Dataset records below:

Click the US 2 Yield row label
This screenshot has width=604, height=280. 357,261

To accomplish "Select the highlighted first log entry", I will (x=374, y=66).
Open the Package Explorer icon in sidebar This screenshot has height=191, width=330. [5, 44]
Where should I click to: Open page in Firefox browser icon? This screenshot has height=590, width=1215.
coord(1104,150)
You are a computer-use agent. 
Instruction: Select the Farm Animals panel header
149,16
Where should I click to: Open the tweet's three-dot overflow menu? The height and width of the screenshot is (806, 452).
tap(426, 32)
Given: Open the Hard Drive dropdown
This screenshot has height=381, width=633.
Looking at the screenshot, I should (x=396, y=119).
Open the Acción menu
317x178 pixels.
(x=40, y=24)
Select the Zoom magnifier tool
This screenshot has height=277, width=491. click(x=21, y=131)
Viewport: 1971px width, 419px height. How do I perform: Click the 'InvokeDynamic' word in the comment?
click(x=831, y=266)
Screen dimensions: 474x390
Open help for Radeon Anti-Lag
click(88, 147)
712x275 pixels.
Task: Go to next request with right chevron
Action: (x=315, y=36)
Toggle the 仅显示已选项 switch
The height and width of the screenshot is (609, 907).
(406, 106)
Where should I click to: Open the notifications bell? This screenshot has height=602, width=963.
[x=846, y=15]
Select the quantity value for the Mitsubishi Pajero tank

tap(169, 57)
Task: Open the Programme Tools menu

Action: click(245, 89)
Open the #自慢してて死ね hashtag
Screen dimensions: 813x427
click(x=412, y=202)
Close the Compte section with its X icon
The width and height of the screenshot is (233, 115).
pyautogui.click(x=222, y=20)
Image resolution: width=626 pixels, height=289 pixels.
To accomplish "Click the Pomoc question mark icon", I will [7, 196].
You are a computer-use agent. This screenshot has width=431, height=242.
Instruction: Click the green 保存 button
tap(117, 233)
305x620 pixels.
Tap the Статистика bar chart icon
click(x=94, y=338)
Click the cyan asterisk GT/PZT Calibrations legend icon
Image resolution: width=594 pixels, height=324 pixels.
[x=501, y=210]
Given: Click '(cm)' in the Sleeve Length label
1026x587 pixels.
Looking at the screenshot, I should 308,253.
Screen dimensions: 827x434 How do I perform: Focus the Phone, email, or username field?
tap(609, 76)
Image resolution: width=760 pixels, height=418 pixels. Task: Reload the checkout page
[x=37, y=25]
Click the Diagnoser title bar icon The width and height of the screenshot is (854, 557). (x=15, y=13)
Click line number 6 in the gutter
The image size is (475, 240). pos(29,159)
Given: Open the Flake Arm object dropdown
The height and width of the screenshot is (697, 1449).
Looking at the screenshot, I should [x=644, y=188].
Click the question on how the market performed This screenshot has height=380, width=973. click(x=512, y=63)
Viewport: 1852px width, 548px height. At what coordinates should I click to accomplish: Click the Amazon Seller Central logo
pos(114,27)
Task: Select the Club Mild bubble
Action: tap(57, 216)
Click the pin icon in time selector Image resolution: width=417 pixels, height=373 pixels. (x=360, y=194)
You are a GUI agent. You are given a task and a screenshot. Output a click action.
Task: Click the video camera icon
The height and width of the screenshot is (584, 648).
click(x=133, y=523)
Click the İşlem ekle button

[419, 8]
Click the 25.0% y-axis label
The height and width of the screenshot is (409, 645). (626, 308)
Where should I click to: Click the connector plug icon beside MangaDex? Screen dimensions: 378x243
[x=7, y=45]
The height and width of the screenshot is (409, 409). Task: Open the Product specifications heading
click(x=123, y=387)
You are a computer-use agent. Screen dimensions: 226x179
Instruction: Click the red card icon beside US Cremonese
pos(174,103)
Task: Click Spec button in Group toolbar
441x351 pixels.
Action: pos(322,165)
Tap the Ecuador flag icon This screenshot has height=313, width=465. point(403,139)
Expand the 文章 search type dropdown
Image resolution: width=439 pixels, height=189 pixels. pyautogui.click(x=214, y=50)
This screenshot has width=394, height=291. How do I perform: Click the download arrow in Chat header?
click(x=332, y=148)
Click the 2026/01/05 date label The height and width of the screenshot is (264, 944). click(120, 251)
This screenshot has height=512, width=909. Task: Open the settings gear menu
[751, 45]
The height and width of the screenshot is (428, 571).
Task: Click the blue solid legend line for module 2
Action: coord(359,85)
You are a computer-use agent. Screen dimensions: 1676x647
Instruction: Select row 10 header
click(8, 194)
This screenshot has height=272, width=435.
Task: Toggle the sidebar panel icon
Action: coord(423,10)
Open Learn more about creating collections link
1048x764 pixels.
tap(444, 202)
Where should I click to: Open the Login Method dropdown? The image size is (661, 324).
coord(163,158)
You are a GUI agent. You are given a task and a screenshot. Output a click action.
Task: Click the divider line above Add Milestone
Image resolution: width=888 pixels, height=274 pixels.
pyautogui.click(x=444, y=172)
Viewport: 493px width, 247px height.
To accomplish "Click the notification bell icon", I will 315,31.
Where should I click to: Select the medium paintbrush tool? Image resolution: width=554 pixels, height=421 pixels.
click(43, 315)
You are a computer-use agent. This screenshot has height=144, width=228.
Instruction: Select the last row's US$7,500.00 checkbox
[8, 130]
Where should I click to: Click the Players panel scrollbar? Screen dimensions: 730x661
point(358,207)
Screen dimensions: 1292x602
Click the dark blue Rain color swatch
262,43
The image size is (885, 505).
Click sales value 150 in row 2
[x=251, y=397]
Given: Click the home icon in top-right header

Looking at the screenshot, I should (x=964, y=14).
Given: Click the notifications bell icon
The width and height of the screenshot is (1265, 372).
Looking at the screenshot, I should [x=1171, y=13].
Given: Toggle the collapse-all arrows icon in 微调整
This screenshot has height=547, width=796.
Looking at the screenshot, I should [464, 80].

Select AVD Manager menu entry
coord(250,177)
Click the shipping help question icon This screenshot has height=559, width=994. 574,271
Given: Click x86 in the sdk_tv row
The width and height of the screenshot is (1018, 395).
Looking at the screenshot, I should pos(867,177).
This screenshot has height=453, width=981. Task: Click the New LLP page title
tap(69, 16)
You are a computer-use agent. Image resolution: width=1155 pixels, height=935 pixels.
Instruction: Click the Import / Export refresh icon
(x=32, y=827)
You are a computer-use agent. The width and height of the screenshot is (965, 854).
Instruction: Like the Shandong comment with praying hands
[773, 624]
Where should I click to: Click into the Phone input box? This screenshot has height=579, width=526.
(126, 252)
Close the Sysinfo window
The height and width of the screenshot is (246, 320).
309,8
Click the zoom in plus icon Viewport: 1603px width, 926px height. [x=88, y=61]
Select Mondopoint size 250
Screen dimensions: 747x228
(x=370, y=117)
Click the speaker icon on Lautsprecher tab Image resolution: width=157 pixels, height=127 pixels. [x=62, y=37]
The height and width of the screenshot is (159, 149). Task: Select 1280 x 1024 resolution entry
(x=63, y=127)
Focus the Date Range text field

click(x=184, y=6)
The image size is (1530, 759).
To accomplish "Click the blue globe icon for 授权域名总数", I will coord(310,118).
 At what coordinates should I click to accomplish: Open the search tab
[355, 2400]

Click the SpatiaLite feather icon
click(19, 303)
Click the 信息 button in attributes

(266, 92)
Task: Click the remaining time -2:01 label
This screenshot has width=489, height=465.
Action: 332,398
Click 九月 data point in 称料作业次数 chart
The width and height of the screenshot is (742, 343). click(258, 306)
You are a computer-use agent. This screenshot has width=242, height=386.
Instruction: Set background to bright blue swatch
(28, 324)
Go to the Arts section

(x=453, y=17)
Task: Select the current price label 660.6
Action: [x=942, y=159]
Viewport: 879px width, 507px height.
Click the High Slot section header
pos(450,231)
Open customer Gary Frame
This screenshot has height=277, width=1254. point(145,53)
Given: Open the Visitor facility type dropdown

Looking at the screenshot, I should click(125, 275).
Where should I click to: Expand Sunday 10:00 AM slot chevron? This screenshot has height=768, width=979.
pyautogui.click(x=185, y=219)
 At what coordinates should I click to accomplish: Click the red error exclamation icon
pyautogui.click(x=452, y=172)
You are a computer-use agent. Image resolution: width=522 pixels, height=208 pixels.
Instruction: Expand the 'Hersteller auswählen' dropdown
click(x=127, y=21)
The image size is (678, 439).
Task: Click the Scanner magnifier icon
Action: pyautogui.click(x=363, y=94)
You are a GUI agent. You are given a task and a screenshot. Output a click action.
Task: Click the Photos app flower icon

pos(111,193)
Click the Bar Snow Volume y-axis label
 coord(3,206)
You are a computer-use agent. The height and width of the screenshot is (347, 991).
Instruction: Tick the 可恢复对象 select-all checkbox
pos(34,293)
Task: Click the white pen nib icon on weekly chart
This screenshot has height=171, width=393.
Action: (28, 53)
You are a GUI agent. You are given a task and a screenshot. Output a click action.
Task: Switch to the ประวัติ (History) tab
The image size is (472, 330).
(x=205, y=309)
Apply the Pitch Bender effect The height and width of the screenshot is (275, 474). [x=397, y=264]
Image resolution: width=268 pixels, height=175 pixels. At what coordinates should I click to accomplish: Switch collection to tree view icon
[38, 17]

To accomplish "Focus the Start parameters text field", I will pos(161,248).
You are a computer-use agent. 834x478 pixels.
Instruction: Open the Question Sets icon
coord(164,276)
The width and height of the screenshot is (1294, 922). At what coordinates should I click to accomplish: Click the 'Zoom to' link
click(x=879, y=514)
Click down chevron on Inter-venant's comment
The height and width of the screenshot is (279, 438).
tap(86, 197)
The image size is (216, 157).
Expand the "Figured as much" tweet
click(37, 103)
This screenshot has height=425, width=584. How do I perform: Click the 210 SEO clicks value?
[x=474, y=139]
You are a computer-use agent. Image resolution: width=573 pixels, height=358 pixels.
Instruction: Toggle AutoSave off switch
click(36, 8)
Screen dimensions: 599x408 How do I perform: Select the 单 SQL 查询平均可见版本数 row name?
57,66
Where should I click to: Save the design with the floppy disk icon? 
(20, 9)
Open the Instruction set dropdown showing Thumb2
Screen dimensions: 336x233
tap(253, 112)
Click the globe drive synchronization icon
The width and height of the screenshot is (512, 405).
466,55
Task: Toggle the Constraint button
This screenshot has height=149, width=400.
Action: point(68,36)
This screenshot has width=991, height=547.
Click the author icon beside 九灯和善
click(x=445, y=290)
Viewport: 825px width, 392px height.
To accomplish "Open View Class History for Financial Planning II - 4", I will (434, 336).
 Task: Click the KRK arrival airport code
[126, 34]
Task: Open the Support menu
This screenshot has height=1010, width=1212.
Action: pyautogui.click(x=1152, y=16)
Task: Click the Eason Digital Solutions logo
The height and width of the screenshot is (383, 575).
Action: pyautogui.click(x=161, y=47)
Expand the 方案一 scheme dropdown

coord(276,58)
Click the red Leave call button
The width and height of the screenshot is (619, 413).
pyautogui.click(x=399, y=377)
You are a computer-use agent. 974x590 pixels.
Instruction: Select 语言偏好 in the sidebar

End of Dataset records.

Both end lines included, restate word for word the lines above from the line with "has width=431, height=242." to the line with "You are a computer-use agent. Screen dimensions: 226x179", and nothing else.

You are a computer-use agent. This screenshot has width=431, height=242.
Instruction: Click the green 保存 button
tap(117, 233)
305x620 pixels.
Tap the Статистика bar chart icon
click(x=94, y=338)
Click the cyan asterisk GT/PZT Calibrations legend icon
Image resolution: width=594 pixels, height=324 pixels.
[x=501, y=210]
Given: Click '(cm)' in the Sleeve Length label
1026x587 pixels.
Looking at the screenshot, I should 308,253.
Screen dimensions: 827x434 How do I perform: Focus the Phone, email, or username field?
tap(609, 76)
Image resolution: width=760 pixels, height=418 pixels. Task: Reload the checkout page
[x=37, y=25]
Click the Diagnoser title bar icon The width and height of the screenshot is (854, 557). (x=15, y=13)
Click line number 6 in the gutter
The image size is (475, 240). pos(29,159)
Given: Open the Flake Arm object dropdown
The height and width of the screenshot is (697, 1449).
Looking at the screenshot, I should [x=644, y=188].
Click the question on how the market performed This screenshot has height=380, width=973. click(x=512, y=63)
Viewport: 1852px width, 548px height. At what coordinates should I click to accomplish: Click the Amazon Seller Central logo
pos(114,27)
Task: Select the Club Mild bubble
Action: tap(57, 216)
Click the pin icon in time selector Image resolution: width=417 pixels, height=373 pixels. (x=360, y=194)
You are a GUI agent. You are given a task and a screenshot. Output a click action.
Task: Click the video camera icon
The height and width of the screenshot is (584, 648).
click(x=133, y=523)
Click the İşlem ekle button

[419, 8]
Click the 25.0% y-axis label
The height and width of the screenshot is (409, 645). (626, 308)
Where should I click to: Click the connector plug icon beside MangaDex? Screen dimensions: 378x243
[x=7, y=45]
The height and width of the screenshot is (409, 409). Task: Open the Product specifications heading
click(x=123, y=387)
You are a computer-use agent. Screen dimensions: 226x179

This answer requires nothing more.